Duke’s coach, Mike Kryzyzewski, said his superstar suffered a mild sprain. That’s the good news for Williamson.
Maybe he’ll be back for the NCAA Tournament. Maybe he won’t — it’s too soon to tell. Whatever happens, the Blue Devils’ title chances aren’t as certain as they were.
Yet that’s the least of the fallout after the game. Almost immediately after Williamson went down, several NBA players took to Twitter either to encourage the 6-foot-7-inch, 280-pound forward to forgo the rest of the season or to blast the NBA rule keeps players like him from turning pro out of high school.
His injury didn’t just throw an unwelcome spotlight on Nike, the company that made Williamson’s ruptured shoe. It reminded us that college basketball’s most electric moments are often built on injustice.
Or absurdity, if you prefer.
Here was a game that had been hyped by ESPN for nearly a month, that drew celebrities and a former president, that turned into an A-list event because of Williamson’s transcendent talent. He was the reason for the buzz. He was the reason for the anticipation.
And what did he get for creating the most hyped-up night of sport since the Super Bowl?
Nothing but a blown-out shoe and a tinge in his billion-dollar knee.
Yeah, he’s on scholarship at a prestigious university. And if you think a year’s worth of free tuition and boarding equates to the revenue generated Wednesday night, then you’ve been staring at sepia-toned photos of crew cuts and short shorts for too long.
The system is a farce. You know it. Coaches know it. Agents and scouts and general managers know it. Shoe companies certainly know it and take advantage of it by paying schools millions of dollars so that players like Williamson become soaring, awe-inspiring human billboards.

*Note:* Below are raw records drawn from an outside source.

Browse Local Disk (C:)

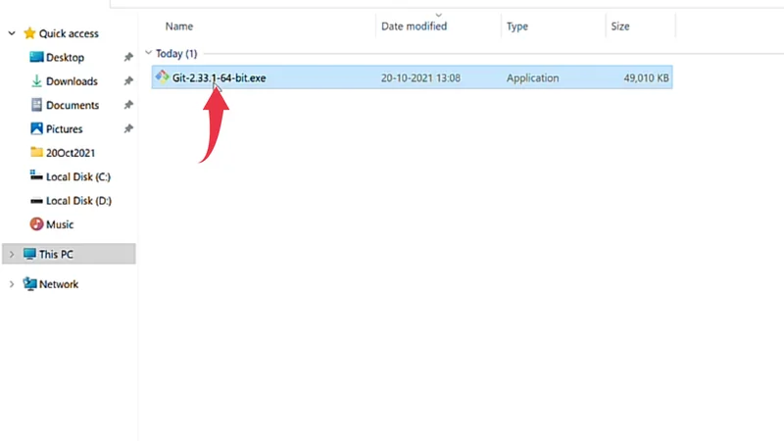pyautogui.click(x=77, y=176)
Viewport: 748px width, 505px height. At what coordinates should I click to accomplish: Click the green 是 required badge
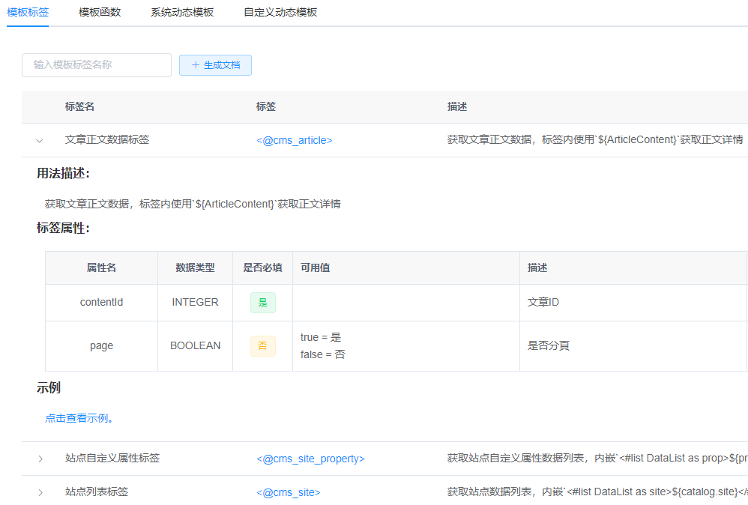pyautogui.click(x=262, y=303)
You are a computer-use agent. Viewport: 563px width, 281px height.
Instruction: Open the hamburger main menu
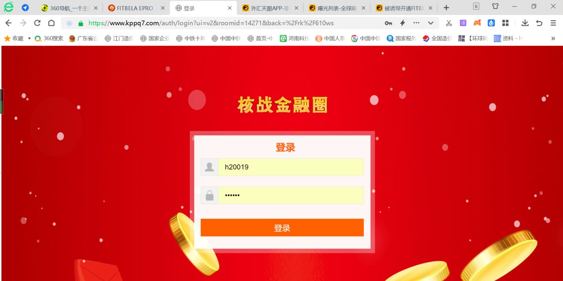coord(553,23)
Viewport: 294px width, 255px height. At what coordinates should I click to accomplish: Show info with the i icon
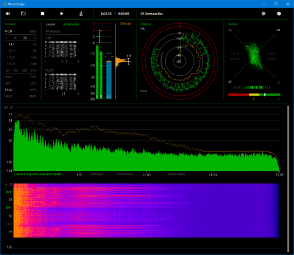[279, 14]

Condoleeza Rice knows it. And didn’t pull punches last year when she sat on the Knight Commission and railed against the game’s inequity in an editorial published in USA Today.

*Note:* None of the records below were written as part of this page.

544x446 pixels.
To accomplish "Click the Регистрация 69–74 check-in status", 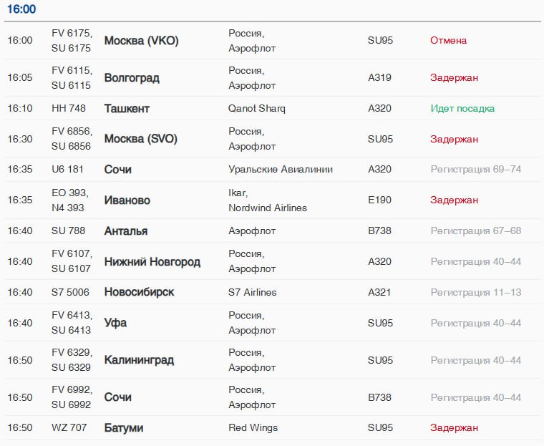I will click(x=476, y=170).
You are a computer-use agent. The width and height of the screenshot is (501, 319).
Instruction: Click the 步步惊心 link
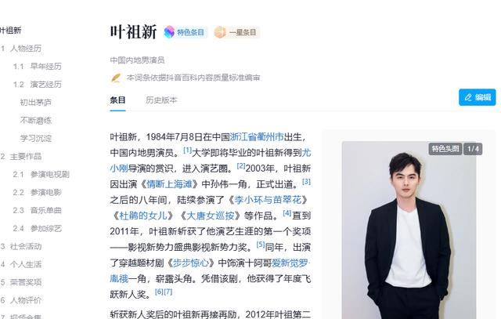click(x=191, y=263)
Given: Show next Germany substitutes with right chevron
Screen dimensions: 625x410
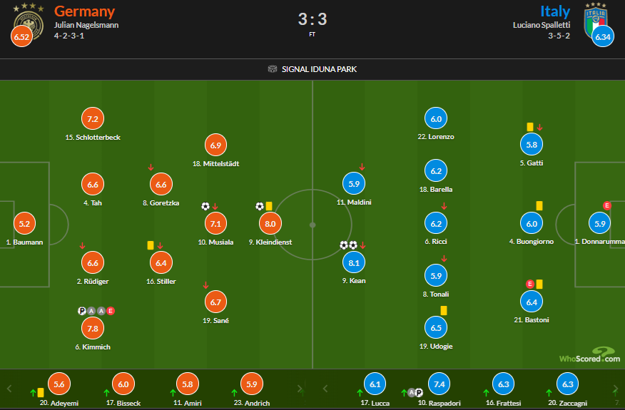Looking at the screenshot, I should tap(300, 389).
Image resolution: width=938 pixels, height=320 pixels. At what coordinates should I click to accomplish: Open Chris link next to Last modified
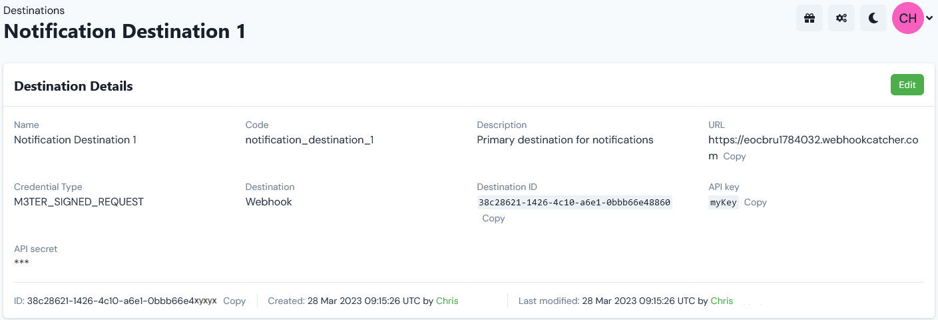coord(722,301)
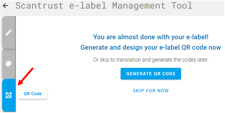Click the QR code grid icon

[9, 95]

Among the former Secretary of State’s suggestions?
“Ending one and done in men’s basketball and the charade that it is. An athlete who is ready to go directly to the NBA or to the developmental league should do so. No one should be forced to go to college.”
It wasn’t hard to think of this watching the glitterati cram Wednesday night into tiny Cameron Indoor Arena, several thousand geeked-up souls ready to be entertained.
Many of them paid staggering amounts to bear witness. The coaches got paid to witness, too, and to hawk a shoe companies’ accoutrements under the cover of higher education.
How much longer must this go on?
Hopefully not long. The NBA is considering abandoning its one-and-done rule. This won’t solve everything, of course, but it’s a start.
On top of that, the players that choose college should be able to earn off their likeness. This isn’t to say they should get paid.
But it is to say that college basketball must change. If it doesn’t, Rice argued, the current structure will collapse.
It took an otherworldly star’s collapse to remind us.